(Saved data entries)
********

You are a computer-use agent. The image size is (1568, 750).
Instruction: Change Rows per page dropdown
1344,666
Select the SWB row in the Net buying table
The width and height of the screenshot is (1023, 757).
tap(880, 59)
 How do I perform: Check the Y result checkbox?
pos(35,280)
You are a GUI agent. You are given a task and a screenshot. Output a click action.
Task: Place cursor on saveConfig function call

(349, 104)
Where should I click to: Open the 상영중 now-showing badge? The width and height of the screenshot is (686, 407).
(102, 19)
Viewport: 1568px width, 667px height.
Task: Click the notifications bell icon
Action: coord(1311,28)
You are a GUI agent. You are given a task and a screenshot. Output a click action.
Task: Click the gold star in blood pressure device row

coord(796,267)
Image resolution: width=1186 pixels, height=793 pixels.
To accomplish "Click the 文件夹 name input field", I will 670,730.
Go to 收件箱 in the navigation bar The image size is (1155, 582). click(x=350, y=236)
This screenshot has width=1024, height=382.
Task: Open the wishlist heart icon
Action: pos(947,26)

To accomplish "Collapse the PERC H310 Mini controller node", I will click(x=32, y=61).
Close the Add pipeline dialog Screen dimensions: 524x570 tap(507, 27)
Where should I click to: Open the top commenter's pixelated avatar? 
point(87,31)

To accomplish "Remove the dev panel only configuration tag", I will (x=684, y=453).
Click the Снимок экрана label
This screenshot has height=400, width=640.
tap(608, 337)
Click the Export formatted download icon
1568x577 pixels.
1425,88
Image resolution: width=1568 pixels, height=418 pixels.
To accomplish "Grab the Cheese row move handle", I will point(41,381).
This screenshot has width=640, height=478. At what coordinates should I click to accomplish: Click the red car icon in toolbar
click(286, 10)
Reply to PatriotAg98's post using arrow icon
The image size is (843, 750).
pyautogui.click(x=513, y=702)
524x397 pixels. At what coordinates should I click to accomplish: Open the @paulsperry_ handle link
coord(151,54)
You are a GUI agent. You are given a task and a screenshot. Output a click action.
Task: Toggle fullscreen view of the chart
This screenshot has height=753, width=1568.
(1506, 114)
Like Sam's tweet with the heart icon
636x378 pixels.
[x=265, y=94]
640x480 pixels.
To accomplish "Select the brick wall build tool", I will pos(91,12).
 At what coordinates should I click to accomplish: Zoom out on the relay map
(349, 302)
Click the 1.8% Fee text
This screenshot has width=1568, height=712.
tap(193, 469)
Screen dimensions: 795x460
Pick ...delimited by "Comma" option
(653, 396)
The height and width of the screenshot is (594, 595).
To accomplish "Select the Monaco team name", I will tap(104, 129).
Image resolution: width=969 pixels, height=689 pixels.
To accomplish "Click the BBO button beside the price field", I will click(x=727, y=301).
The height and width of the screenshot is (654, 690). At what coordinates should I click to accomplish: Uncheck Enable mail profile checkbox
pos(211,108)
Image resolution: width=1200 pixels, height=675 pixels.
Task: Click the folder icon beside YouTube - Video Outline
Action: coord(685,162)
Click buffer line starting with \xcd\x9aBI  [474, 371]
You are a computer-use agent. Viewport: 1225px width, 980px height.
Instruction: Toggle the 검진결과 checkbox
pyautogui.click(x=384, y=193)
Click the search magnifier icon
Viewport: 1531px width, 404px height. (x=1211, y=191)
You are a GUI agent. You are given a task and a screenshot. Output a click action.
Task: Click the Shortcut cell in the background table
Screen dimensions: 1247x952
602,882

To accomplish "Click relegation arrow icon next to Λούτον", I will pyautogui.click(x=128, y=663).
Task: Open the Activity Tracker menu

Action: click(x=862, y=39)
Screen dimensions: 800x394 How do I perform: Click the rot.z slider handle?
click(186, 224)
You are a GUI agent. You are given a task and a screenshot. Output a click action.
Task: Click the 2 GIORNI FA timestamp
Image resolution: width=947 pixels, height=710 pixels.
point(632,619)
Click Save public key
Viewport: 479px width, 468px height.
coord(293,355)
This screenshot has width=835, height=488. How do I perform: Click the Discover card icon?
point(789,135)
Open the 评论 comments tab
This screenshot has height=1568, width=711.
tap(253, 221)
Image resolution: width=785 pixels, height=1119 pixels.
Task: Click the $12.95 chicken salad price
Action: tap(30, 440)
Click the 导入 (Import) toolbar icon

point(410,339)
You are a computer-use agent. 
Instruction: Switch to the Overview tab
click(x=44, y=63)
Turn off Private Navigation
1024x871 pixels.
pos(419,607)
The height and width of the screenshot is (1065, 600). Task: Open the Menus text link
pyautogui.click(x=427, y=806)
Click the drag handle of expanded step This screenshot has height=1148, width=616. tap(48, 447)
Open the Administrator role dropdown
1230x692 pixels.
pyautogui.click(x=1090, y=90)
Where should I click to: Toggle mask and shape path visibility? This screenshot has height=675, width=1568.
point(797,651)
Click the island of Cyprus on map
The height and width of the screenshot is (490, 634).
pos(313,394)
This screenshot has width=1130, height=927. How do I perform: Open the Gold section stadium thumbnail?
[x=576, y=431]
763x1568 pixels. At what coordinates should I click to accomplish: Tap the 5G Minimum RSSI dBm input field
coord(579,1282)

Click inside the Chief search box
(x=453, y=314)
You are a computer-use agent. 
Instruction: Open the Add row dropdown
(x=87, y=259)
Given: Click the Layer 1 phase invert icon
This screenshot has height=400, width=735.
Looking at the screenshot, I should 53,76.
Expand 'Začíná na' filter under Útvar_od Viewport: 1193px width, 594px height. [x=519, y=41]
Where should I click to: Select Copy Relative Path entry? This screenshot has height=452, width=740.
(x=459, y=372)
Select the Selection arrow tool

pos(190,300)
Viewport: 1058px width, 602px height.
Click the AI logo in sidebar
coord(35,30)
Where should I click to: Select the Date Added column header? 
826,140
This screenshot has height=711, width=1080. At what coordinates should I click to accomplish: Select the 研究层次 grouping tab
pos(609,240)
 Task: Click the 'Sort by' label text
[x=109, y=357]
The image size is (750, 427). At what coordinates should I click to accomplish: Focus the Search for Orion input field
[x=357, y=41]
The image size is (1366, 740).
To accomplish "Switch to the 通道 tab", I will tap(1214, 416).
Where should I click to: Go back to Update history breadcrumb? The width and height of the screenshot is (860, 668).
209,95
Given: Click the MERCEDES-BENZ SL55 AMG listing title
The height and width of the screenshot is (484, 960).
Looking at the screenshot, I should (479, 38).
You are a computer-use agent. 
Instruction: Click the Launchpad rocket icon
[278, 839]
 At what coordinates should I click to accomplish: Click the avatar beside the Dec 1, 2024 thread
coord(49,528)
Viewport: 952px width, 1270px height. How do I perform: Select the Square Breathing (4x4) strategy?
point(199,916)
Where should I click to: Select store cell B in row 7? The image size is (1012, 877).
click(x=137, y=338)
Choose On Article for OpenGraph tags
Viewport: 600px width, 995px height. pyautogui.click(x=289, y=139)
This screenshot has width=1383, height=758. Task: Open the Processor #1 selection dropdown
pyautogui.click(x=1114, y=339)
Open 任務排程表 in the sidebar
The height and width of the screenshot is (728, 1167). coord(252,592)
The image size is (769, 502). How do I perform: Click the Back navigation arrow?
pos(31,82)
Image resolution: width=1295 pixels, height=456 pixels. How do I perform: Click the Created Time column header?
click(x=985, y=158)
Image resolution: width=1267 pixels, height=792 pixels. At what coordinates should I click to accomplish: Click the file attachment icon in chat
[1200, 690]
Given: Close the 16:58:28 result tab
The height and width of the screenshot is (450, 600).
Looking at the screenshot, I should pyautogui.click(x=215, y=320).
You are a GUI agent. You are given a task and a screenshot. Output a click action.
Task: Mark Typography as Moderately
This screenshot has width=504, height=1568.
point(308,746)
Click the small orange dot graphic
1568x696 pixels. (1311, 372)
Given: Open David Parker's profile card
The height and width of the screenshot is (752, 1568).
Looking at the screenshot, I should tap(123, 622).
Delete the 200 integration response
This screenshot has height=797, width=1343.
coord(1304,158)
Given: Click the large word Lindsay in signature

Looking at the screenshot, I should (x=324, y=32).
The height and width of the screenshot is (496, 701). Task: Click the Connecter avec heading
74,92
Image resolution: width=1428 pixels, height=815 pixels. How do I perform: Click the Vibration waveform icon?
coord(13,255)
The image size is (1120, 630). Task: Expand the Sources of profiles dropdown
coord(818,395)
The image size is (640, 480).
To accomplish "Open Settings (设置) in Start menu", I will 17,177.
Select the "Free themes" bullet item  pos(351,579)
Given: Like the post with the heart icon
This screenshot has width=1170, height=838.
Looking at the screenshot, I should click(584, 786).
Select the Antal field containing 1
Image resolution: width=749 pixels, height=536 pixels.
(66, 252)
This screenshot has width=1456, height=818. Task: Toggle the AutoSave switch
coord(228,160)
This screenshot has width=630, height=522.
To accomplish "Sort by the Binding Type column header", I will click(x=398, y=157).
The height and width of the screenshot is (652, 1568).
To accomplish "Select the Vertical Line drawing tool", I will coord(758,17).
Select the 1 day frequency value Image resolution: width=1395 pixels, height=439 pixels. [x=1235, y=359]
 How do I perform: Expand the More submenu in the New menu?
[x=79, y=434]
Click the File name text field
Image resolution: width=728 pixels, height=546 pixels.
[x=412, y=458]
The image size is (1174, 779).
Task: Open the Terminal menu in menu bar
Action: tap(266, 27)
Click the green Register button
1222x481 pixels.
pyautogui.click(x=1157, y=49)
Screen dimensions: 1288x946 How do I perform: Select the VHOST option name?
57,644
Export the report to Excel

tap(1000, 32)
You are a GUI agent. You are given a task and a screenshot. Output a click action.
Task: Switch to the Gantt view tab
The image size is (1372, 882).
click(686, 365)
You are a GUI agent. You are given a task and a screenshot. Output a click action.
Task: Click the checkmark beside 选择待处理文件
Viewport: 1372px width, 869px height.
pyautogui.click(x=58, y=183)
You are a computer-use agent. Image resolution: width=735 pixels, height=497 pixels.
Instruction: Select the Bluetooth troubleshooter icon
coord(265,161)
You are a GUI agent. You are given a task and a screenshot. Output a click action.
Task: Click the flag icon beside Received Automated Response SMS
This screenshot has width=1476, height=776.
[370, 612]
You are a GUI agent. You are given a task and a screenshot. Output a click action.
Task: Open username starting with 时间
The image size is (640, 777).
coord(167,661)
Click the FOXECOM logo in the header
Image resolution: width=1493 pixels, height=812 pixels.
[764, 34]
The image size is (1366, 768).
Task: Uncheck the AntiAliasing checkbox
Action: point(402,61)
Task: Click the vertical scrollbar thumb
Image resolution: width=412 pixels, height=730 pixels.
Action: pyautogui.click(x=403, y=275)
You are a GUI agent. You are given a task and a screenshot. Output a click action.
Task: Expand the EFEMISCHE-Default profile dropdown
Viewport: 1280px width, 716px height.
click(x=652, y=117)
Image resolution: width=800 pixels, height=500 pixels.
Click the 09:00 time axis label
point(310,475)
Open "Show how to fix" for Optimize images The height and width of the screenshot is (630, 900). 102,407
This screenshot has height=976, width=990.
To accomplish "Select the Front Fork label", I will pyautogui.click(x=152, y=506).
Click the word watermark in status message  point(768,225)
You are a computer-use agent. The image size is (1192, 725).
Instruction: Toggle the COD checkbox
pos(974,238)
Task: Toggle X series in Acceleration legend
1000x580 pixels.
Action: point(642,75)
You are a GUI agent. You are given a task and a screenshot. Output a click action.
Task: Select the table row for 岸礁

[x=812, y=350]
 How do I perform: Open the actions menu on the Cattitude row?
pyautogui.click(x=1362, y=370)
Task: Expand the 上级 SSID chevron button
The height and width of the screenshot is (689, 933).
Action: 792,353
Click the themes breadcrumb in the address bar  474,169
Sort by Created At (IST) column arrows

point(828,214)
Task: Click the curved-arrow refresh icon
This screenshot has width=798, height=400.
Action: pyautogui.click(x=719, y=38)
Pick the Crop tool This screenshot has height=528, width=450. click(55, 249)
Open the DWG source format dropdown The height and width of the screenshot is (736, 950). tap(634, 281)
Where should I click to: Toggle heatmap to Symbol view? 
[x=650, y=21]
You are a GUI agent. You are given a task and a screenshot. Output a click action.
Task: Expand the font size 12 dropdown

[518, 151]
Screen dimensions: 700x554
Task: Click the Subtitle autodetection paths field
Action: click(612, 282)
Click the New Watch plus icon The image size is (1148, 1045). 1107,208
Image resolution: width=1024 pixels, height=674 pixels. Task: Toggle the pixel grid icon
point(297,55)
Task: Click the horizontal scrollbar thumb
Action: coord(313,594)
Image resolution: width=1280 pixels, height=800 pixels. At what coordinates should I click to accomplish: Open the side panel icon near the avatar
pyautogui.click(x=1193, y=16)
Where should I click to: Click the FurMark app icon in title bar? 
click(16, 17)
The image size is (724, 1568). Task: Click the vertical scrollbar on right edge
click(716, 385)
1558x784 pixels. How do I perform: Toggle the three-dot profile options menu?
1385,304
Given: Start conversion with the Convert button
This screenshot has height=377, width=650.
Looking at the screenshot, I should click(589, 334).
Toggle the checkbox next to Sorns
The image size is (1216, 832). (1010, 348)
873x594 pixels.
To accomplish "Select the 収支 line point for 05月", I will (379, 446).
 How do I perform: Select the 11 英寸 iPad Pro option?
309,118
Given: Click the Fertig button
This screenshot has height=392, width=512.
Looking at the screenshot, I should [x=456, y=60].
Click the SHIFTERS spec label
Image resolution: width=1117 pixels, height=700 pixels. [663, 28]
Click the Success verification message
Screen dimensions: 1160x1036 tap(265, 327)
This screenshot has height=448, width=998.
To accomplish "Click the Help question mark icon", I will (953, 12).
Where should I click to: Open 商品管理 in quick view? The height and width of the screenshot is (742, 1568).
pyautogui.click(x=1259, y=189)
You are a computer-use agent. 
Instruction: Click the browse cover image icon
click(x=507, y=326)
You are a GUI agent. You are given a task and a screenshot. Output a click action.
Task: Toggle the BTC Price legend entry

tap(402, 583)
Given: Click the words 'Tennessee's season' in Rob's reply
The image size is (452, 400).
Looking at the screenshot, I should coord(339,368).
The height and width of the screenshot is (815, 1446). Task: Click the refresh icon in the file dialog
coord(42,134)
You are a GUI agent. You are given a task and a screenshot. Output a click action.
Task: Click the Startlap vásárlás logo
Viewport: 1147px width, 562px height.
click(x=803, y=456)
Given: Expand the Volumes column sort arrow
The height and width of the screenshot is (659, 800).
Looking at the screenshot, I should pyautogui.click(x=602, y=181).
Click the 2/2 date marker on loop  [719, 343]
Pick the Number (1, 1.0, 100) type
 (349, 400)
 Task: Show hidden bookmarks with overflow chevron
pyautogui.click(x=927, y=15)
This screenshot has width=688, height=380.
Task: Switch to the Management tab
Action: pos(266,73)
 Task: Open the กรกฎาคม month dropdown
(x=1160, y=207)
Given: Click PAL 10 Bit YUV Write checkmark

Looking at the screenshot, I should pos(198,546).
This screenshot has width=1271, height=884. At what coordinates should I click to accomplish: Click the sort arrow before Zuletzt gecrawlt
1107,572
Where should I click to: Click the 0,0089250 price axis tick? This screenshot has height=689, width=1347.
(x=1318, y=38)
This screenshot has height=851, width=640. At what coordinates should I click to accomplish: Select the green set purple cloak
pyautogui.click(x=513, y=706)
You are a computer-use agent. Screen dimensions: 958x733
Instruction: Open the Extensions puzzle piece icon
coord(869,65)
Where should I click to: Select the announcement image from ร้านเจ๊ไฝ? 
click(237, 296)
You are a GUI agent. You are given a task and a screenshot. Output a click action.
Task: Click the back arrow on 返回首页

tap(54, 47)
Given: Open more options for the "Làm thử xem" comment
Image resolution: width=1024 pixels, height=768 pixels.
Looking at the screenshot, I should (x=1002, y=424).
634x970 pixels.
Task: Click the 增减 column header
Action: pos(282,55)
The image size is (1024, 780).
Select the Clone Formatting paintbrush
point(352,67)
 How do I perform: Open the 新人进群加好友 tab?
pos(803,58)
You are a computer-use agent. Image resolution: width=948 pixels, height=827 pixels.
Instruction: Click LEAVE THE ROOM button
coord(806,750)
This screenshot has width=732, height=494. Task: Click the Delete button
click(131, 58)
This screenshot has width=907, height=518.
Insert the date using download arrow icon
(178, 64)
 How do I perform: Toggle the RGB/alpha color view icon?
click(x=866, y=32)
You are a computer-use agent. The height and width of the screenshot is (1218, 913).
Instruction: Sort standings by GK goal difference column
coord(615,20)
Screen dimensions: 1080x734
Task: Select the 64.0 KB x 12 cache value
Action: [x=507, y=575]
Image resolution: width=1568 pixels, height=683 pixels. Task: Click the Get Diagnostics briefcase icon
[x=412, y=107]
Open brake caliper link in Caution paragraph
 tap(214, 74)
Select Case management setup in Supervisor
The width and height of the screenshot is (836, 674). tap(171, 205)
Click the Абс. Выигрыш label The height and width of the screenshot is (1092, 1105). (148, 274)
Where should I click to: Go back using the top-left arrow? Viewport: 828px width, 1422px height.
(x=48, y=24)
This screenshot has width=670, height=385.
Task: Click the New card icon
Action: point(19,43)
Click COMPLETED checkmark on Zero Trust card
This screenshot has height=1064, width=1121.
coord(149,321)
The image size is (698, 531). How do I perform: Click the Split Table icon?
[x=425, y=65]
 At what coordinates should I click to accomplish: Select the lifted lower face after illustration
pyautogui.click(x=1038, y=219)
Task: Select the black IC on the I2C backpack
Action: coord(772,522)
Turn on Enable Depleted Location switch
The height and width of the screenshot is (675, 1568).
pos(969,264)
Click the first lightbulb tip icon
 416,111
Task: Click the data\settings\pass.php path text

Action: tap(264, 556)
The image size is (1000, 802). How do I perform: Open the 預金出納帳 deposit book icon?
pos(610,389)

********

Copy word for word the stretch of entries above from the line that has "Task: Toggle fullscreen view of the chart" through the line that has "Task: Click the 2 GIORNI FA timestamp", both ends included, and nothing outside it.

Task: Toggle fullscreen view of the chart
This screenshot has height=753, width=1568.
(1506, 114)
Like Sam's tweet with the heart icon
636x378 pixels.
[x=265, y=94]
640x480 pixels.
To accomplish "Select the brick wall build tool", I will pos(91,12).
 At what coordinates should I click to accomplish: Zoom out on the relay map
(349, 302)
Click the 1.8% Fee text
This screenshot has width=1568, height=712.
tap(193, 469)
Screen dimensions: 795x460
Pick ...delimited by "Comma" option
(653, 396)
The height and width of the screenshot is (594, 595).
To accomplish "Select the Monaco team name", I will tap(104, 129).
Image resolution: width=969 pixels, height=689 pixels.
To accomplish "Click the BBO button beside the price field", I will click(x=727, y=301).
The height and width of the screenshot is (654, 690). At what coordinates should I click to accomplish: Uncheck Enable mail profile checkbox
pos(211,108)
Image resolution: width=1200 pixels, height=675 pixels.
Task: Click the folder icon beside YouTube - Video Outline
Action: coord(685,162)
Click buffer line starting with \xcd\x9aBI  [474, 371]
You are a computer-use agent. Viewport: 1225px width, 980px height.
Instruction: Toggle the 검진결과 checkbox
pyautogui.click(x=384, y=193)
Click the search magnifier icon
Viewport: 1531px width, 404px height. (x=1211, y=191)
You are a GUI agent. You are given a task and a screenshot. Output a click action.
Task: Click the Shortcut cell in the background table
Screen dimensions: 1247x952
602,882

To accomplish "Click relegation arrow icon next to Λούτον", I will pyautogui.click(x=128, y=663).
Task: Open the Activity Tracker menu

Action: click(x=862, y=39)
Screen dimensions: 800x394 How do I perform: Click the rot.z slider handle?
click(186, 224)
You are a GUI agent. You are given a task and a screenshot. Output a click action.
Task: Click the 2 GIORNI FA timestamp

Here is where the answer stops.